#### PASSAGE FOR REVIEW
Loading Now

Summary of Align-kd: Distilling Cross-modal Alignment Knowledge For Mobile Vision-language Model, by Qianhan Feng et al.


Align-KD: Distilling Cross-Modal Alignment Knowledge for Mobile Vision-Language Model

by Qianhan Feng, Wenshuo Li, Tong Lin, Xinghao Chen

First submitted to arxiv on: 2 Dec 2024

Categories

  • Main: Computer Vision and Pattern Recognition (cs.CV)
  • Secondary: Artificial Intelligence (cs.AI)

     Abstract of paper      PDF of paper


GrooveSquid.com Paper Summaries

GrooveSquid.com’s goal is to make artificial intelligence research accessible by summarizing AI papers in simpler terms. Each summary below covers the same AI paper, written at different levels of difficulty. The medium difficulty and low difficulty versions are original summaries written by GrooveSquid.com, while the high difficulty version is the paper’s original abstract. Feel free to learn from the version that suits you best!

#### INPUT DATA
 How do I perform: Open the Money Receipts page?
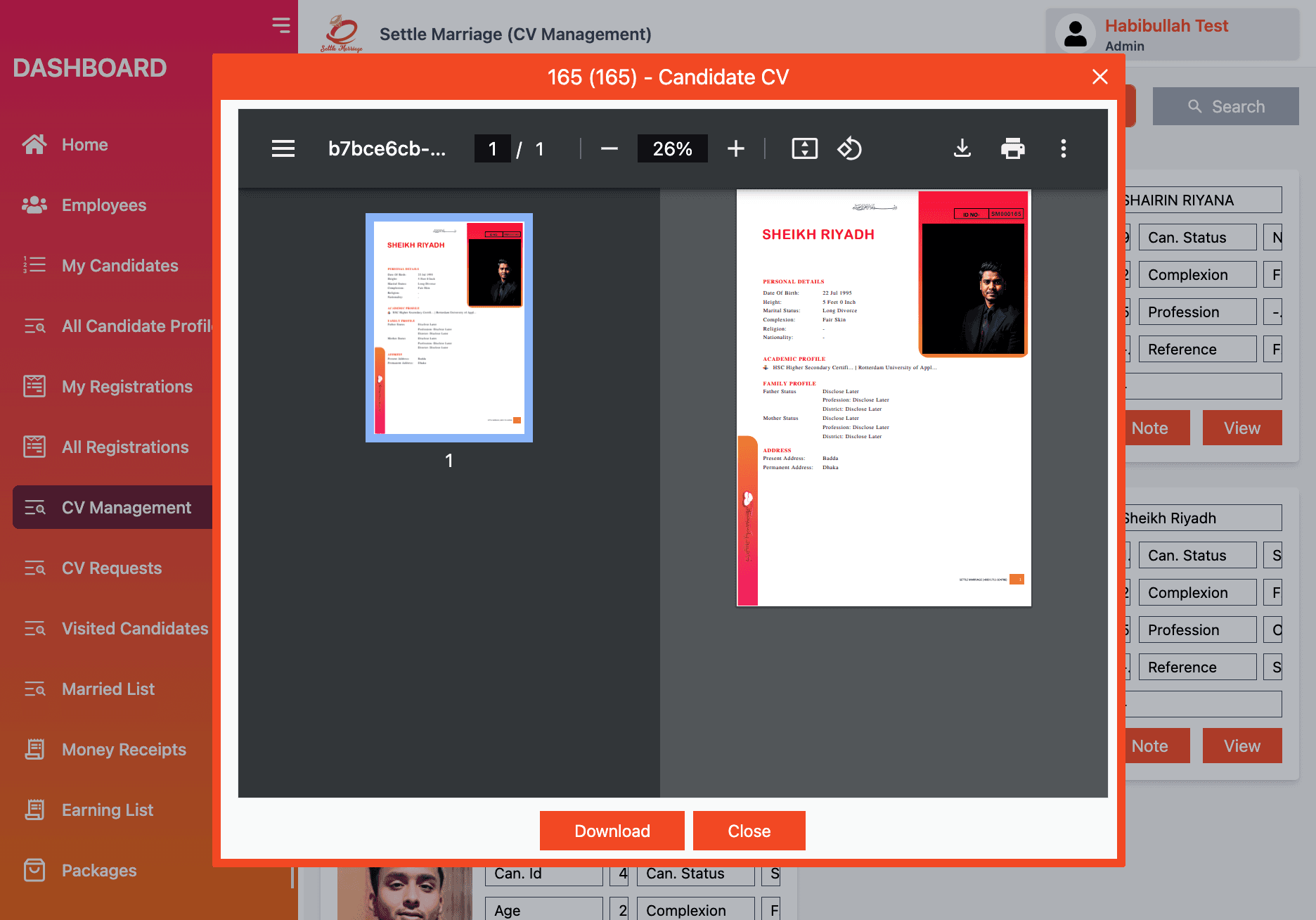[124, 750]
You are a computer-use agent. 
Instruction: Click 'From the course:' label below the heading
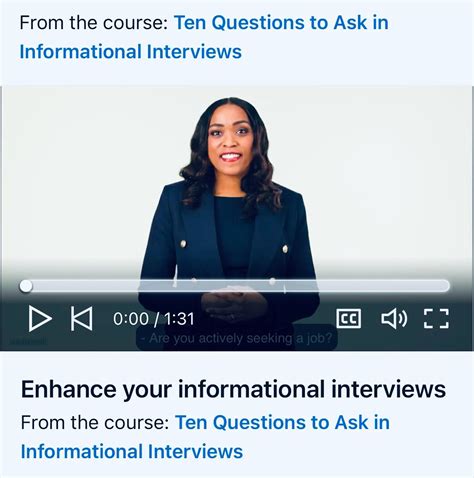(95, 423)
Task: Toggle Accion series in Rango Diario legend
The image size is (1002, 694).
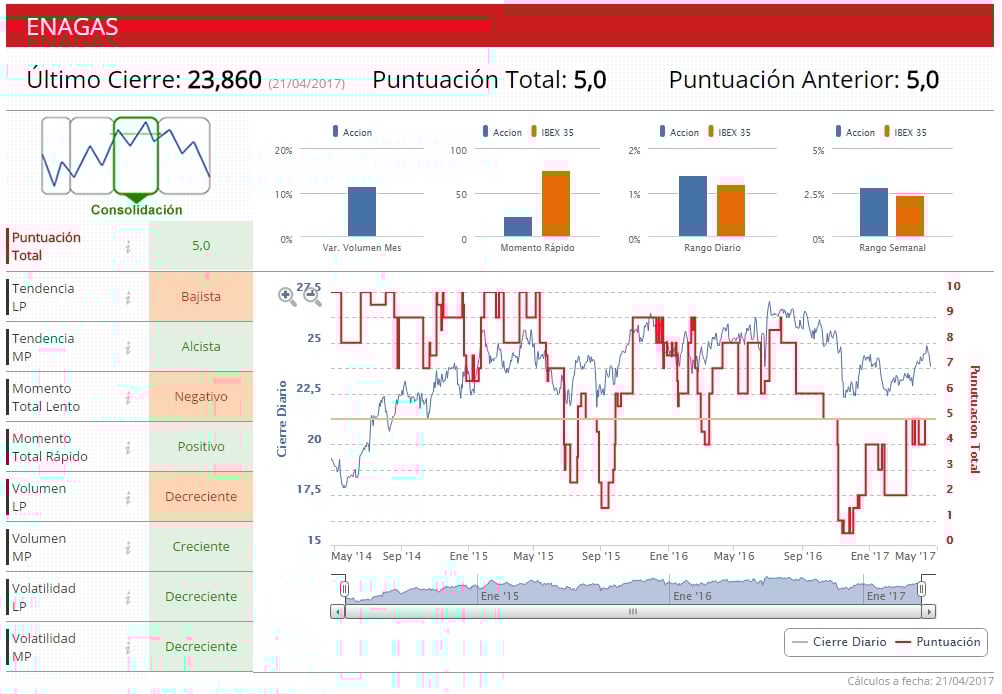Action: point(679,132)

#### TASK TO CARRY OUT
Reproduce the Align-KD paper summary page in full, word for word, from its first line to its last.

#### RESPONSE BOX
Loading Now

Summary of Align-kd: Distilling Cross-modal Alignment Knowledge For Mobile Vision-language Model, by Qianhan Feng et al.


Align-KD: Distilling Cross-Modal Alignment Knowledge for Mobile Vision-Language Model

by Qianhan Feng, Wenshuo Li, Tong Lin, Xinghao Chen

First submitted to arxiv on: 2 Dec 2024

Categories

  • Main: Computer Vision and Pattern Recognition (cs.CV)
  • Secondary: Artificial Intelligence (cs.AI)

     Abstract of paper      PDF of paper


GrooveSquid.com Paper Summaries

GrooveSquid.com’s goal is to make artificial intelligence research accessible by summarizing AI papers in simpler terms. Each summary below covers the same AI paper, written at different levels of difficulty. The medium difficulty and low difficulty versions are original summaries written by GrooveSquid.com, while the high difficulty version is the paper’s original abstract. Feel free to learn from the version that suits you best!